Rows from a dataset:

###

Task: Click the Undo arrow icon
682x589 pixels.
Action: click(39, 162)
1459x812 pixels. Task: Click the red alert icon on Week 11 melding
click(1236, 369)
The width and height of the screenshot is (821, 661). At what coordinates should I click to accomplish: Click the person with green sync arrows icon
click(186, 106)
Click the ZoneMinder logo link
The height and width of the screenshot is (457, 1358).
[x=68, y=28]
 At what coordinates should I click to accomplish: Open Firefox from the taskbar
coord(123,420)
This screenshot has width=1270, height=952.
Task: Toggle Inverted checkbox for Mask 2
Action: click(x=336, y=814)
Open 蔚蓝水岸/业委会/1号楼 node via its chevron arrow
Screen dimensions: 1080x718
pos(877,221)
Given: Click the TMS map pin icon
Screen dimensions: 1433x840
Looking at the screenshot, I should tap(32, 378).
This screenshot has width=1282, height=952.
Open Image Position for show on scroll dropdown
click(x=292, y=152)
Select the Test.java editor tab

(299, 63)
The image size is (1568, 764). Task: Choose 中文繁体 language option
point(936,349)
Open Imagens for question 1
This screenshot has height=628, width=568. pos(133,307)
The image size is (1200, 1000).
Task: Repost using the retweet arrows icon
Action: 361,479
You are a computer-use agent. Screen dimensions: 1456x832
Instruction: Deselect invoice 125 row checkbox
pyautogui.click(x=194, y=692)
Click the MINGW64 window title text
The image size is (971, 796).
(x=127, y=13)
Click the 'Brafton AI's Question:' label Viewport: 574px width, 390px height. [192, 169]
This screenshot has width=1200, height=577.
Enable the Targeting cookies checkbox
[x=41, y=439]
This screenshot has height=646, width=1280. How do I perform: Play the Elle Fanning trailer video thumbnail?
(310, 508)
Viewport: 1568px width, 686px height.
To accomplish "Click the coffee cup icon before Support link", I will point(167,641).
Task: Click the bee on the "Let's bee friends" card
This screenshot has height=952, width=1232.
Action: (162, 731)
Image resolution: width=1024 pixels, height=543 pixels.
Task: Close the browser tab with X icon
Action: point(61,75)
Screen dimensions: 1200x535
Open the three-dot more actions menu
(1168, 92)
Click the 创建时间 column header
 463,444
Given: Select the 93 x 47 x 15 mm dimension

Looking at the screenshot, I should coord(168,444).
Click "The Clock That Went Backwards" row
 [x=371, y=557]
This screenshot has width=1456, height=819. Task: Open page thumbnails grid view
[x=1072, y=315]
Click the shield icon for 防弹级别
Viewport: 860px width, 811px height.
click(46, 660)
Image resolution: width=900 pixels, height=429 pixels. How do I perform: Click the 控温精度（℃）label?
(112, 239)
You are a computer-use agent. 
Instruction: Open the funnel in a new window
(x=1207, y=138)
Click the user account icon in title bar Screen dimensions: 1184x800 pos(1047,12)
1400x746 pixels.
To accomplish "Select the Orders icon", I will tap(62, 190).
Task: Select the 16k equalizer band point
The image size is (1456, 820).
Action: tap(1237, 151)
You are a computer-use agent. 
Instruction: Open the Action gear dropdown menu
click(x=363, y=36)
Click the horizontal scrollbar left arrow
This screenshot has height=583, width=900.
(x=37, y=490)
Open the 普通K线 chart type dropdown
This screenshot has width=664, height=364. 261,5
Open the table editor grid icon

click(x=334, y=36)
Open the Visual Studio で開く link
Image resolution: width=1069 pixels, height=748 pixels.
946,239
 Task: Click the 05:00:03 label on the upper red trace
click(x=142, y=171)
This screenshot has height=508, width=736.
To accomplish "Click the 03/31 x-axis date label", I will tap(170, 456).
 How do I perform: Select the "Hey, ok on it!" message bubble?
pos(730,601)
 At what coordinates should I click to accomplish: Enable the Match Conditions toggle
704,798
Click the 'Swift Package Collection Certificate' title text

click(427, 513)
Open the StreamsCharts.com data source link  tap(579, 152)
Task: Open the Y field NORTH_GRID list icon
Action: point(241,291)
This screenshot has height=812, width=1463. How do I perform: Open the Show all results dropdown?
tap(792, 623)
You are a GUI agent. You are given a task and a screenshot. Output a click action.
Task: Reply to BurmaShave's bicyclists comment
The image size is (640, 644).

###

▸ What to produce: Write out the lines of all the records above word for word, with nothing changed.

▸ Reply to the task:
Task: Click the Undo arrow icon
682x589 pixels.
Action: click(39, 162)
1459x812 pixels. Task: Click the red alert icon on Week 11 melding
click(1236, 369)
The width and height of the screenshot is (821, 661). At what coordinates should I click to accomplish: Click the person with green sync arrows icon
click(186, 106)
Click the ZoneMinder logo link
The height and width of the screenshot is (457, 1358).
[x=68, y=28]
 At what coordinates should I click to accomplish: Open Firefox from the taskbar
coord(123,420)
This screenshot has width=1270, height=952.
Task: Toggle Inverted checkbox for Mask 2
Action: click(x=336, y=814)
Open 蔚蓝水岸/业委会/1号楼 node via its chevron arrow
Screen dimensions: 1080x718
pos(877,221)
Given: Click the TMS map pin icon
Screen dimensions: 1433x840
Looking at the screenshot, I should tap(32, 378).
This screenshot has width=1282, height=952.
Open Image Position for show on scroll dropdown
click(x=292, y=152)
Select the Test.java editor tab

(299, 63)
The image size is (1568, 764). Task: Choose 中文繁体 language option
point(936,349)
Open Imagens for question 1
This screenshot has height=628, width=568. pos(133,307)
The image size is (1200, 1000).
Task: Repost using the retweet arrows icon
Action: 361,479
You are a computer-use agent. Screen dimensions: 1456x832
Instruction: Deselect invoice 125 row checkbox
pyautogui.click(x=194, y=692)
Click the MINGW64 window title text
The image size is (971, 796).
(x=127, y=13)
Click the 'Brafton AI's Question:' label Viewport: 574px width, 390px height. [192, 169]
This screenshot has width=1200, height=577.
Enable the Targeting cookies checkbox
[x=41, y=439]
This screenshot has height=646, width=1280. How do I perform: Play the Elle Fanning trailer video thumbnail?
(310, 508)
Viewport: 1568px width, 686px height.
To accomplish "Click the coffee cup icon before Support link", I will point(167,641).
Task: Click the bee on the "Let's bee friends" card
This screenshot has height=952, width=1232.
Action: (162, 731)
Image resolution: width=1024 pixels, height=543 pixels.
Task: Close the browser tab with X icon
Action: point(61,75)
Screen dimensions: 1200x535
Open the three-dot more actions menu
(1168, 92)
Click the 创建时间 column header
 463,444
Given: Select the 93 x 47 x 15 mm dimension

Looking at the screenshot, I should coord(168,444).
Click "The Clock That Went Backwards" row
 [x=371, y=557]
This screenshot has width=1456, height=819. Task: Open page thumbnails grid view
[x=1072, y=315]
Click the shield icon for 防弹级别
Viewport: 860px width, 811px height.
click(46, 660)
Image resolution: width=900 pixels, height=429 pixels. How do I perform: Click the 控温精度（℃）label?
(112, 239)
You are a computer-use agent. 
Instruction: Open the funnel in a new window
(x=1207, y=138)
Click the user account icon in title bar Screen dimensions: 1184x800 pos(1047,12)
1400x746 pixels.
To accomplish "Select the Orders icon", I will tap(62, 190).
Task: Select the 16k equalizer band point
The image size is (1456, 820).
Action: tap(1237, 151)
You are a computer-use agent. 
Instruction: Open the Action gear dropdown menu
click(x=363, y=36)
Click the horizontal scrollbar left arrow
This screenshot has height=583, width=900.
(x=37, y=490)
Open the 普通K线 chart type dropdown
This screenshot has width=664, height=364. 261,5
Open the table editor grid icon

click(x=334, y=36)
Open the Visual Studio で開く link
Image resolution: width=1069 pixels, height=748 pixels.
946,239
 Task: Click the 05:00:03 label on the upper red trace
click(x=142, y=171)
This screenshot has height=508, width=736.
To accomplish "Click the 03/31 x-axis date label", I will tap(170, 456).
 How do I perform: Select the "Hey, ok on it!" message bubble?
pos(730,601)
 At what coordinates should I click to accomplish: Enable the Match Conditions toggle
704,798
Click the 'Swift Package Collection Certificate' title text

click(427, 513)
Open the StreamsCharts.com data source link  tap(579, 152)
Task: Open the Y field NORTH_GRID list icon
Action: point(241,291)
This screenshot has height=812, width=1463. How do I perform: Open the Show all results dropdown?
tap(792, 623)
You are a GUI agent. You are given a task and a screenshot. Output a click action.
Task: Reply to BurmaShave's bicyclists comment
The image size is (640, 644).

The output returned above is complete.